Segundo Steve Williams, CEO da Pepsico North America, o Pep+ tem o objetivo de promover ações que gerem a melhor combinação entre pessoas e planeta, levando-os em 2040 a serem a indústria de alimentos mais sustentável do mundo. E, para isso, ele apresentou o case integrado entre o Walmart (parceiro de muitas iniciativas) e o United States Department of Agriculture (Departamento de Agricultura dos Estados Unidos), cujo foco é reduzir o consumo de água no plantio, tornando as fazendas ainda mais eficientes em seus processos de produção e gerando produtos fornecidos para a Pepsico e para o Walmart com redução do impacto ambiental desse elemento tão precioso que é a água.
Vou encerrar esse artigo trazendo alguns pontos ligados à experiência. Eu, particularmente, não sou fã de alguém “gritar” o meu nome para retirar um pedido, sobretudo, em um lugar gostoso e especial. Quando em NY, sempre que posso, vou a Starbucks Reserve, ao lado do Chelsea Market, e esse é um rito da marca. Eles evoluíram, no entanto, entregando pagers aos clientes que falam bem mais baixo. Ufa! Ao pegar o meu café, recebi um card com informações sobre a bebida que eu tinha solicitado. Amei! Virou uma lembrança da viagem e me trouxe cultura e conexão.
Ainda falando sobre conexões, na Starbucks eu primeiro paguei e depois retirei. Em minha ida no Eataly Flatiron, primeiro consumi no restaurante e a conta veio ao final. Cabe ressaltar a estrutura muito viva, bem frequentada em termos de tráfego e muita oferta de produtos to go para consumo imediato e
to go para finalizar em casa. Quantas lasanhas lindas.
Voltando ao caso, quando recebi a conta, junto tinha um card com uma receita de um spaghetto al pomodoro.
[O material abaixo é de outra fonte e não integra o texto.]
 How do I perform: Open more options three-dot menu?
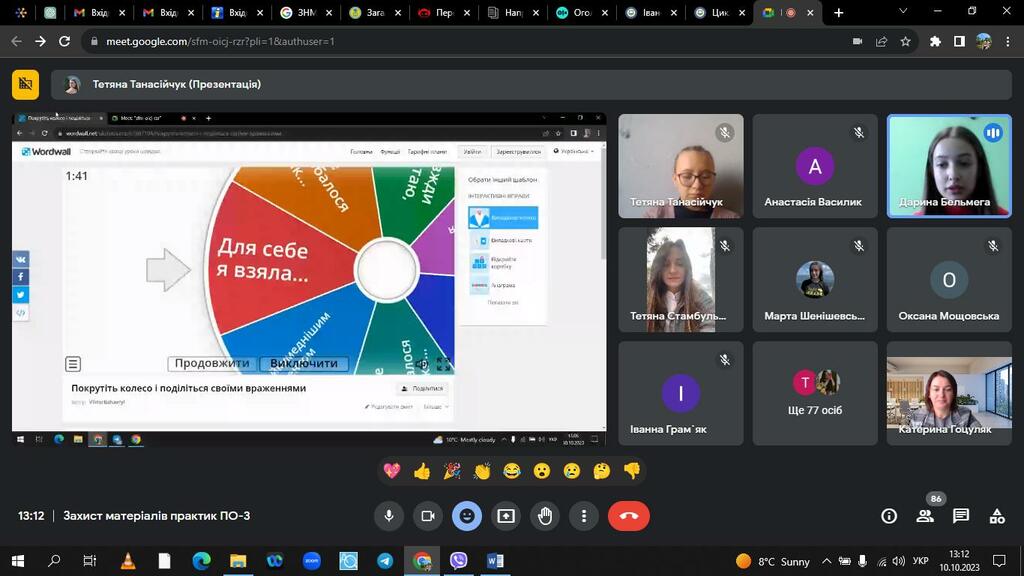tap(584, 516)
Foi a primeira vez que aconteceu em um Eataly (conheço o de Milão, Chicago, SP e NY) e eu fiquei tão animada com esse estímulo off line.
Me deu uma vontade imensa de cozinhar e tirou minha atenção do atrito que é o pagamento de uma conta. Talvez você se pergunte. Ela não estava ali há pouco destacando a tecnologia? Valorizando conceitos de sustentabilidade? Se encantando com inteligência artificial, estratégias de marketing… Como esses cartõezinhos fizeram tanta diferença?
Porque sou human obsessed (apaixonada por pessoas). Mas esse tema fica para outro artigo para complementar a visão da NRF 2024!
Cristina Souza é CEO da Gouvêa Foodservice.
*Este texto reproduz a opinião do autor e não reflete necessariamente o posicionamento da Mercado&Consumo.